:: PROBLEM TO WORK ON ::
Print out the entries below with no edits.

Stored items:
§

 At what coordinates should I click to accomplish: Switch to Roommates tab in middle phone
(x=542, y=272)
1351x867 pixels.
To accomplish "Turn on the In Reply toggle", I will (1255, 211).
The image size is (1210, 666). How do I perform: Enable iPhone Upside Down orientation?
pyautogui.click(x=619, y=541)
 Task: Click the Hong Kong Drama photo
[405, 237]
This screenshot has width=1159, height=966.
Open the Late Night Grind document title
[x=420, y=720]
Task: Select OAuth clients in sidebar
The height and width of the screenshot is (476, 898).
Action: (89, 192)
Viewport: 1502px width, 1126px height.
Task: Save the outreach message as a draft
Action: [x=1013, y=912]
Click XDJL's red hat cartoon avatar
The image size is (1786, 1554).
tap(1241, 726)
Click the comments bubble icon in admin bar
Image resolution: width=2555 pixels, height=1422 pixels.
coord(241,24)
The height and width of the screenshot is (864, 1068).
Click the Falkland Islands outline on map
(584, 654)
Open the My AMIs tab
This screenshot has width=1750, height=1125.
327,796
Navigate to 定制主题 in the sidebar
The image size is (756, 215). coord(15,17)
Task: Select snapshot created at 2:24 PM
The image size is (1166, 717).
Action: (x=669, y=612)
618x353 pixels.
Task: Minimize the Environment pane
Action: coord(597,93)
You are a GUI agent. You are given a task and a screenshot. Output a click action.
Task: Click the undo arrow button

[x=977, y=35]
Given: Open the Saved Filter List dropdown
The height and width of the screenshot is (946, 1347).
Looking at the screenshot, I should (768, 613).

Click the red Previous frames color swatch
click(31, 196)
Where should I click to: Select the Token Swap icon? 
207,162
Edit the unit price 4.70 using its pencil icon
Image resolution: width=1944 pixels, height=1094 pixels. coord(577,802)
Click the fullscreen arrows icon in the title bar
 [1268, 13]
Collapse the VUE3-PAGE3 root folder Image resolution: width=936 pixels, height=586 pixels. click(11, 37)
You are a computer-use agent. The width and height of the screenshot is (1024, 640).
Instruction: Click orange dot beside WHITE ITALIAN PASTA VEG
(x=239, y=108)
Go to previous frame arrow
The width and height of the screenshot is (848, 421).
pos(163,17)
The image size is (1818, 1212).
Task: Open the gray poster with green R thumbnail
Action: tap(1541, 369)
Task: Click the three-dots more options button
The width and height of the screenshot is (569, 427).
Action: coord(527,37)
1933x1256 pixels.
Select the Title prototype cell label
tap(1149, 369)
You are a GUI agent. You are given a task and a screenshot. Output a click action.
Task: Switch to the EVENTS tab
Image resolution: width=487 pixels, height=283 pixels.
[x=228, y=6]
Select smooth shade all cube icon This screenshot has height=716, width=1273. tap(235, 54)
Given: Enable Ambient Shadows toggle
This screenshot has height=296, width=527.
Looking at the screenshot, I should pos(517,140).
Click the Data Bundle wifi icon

§

:: REPLY ::
 At what coordinates should I click to accomplish: Switch to Roommates tab in middle phone
(x=542, y=272)
1351x867 pixels.
To accomplish "Turn on the In Reply toggle", I will (1255, 211).
The image size is (1210, 666). How do I perform: Enable iPhone Upside Down orientation?
pyautogui.click(x=619, y=541)
 Task: Click the Hong Kong Drama photo
[405, 237]
This screenshot has width=1159, height=966.
Open the Late Night Grind document title
[x=420, y=720]
Task: Select OAuth clients in sidebar
The height and width of the screenshot is (476, 898).
Action: (89, 192)
Viewport: 1502px width, 1126px height.
Task: Save the outreach message as a draft
Action: [x=1013, y=912]
Click XDJL's red hat cartoon avatar
The image size is (1786, 1554).
tap(1241, 726)
Click the comments bubble icon in admin bar
Image resolution: width=2555 pixels, height=1422 pixels.
coord(241,24)
The height and width of the screenshot is (864, 1068).
Click the Falkland Islands outline on map
(584, 654)
Open the My AMIs tab
This screenshot has width=1750, height=1125.
327,796
Navigate to 定制主题 in the sidebar
The image size is (756, 215). coord(15,17)
Task: Select snapshot created at 2:24 PM
The image size is (1166, 717).
Action: (x=669, y=612)
618x353 pixels.
Task: Minimize the Environment pane
Action: coord(597,93)
You are a GUI agent. You are given a task and a screenshot. Output a click action.
Task: Click the undo arrow button

[x=977, y=35]
Given: Open the Saved Filter List dropdown
The height and width of the screenshot is (946, 1347).
Looking at the screenshot, I should (768, 613).

Click the red Previous frames color swatch
click(31, 196)
Where should I click to: Select the Token Swap icon? 
207,162
Edit the unit price 4.70 using its pencil icon
Image resolution: width=1944 pixels, height=1094 pixels. coord(577,802)
Click the fullscreen arrows icon in the title bar
 [1268, 13]
Collapse the VUE3-PAGE3 root folder Image resolution: width=936 pixels, height=586 pixels. click(11, 37)
You are a computer-use agent. The width and height of the screenshot is (1024, 640).
Instruction: Click orange dot beside WHITE ITALIAN PASTA VEG
(x=239, y=108)
Go to previous frame arrow
The width and height of the screenshot is (848, 421).
pos(163,17)
The image size is (1818, 1212).
Task: Open the gray poster with green R thumbnail
Action: tap(1541, 369)
Task: Click the three-dots more options button
The width and height of the screenshot is (569, 427).
Action: coord(527,37)
1933x1256 pixels.
Select the Title prototype cell label
tap(1149, 369)
You are a GUI agent. You are given a task and a screenshot. Output a click action.
Task: Switch to the EVENTS tab
Image resolution: width=487 pixels, height=283 pixels.
[x=228, y=6]
Select smooth shade all cube icon This screenshot has height=716, width=1273. tap(235, 54)
Given: Enable Ambient Shadows toggle
This screenshot has height=296, width=527.
Looking at the screenshot, I should pos(517,140).
Click the Data Bundle wifi icon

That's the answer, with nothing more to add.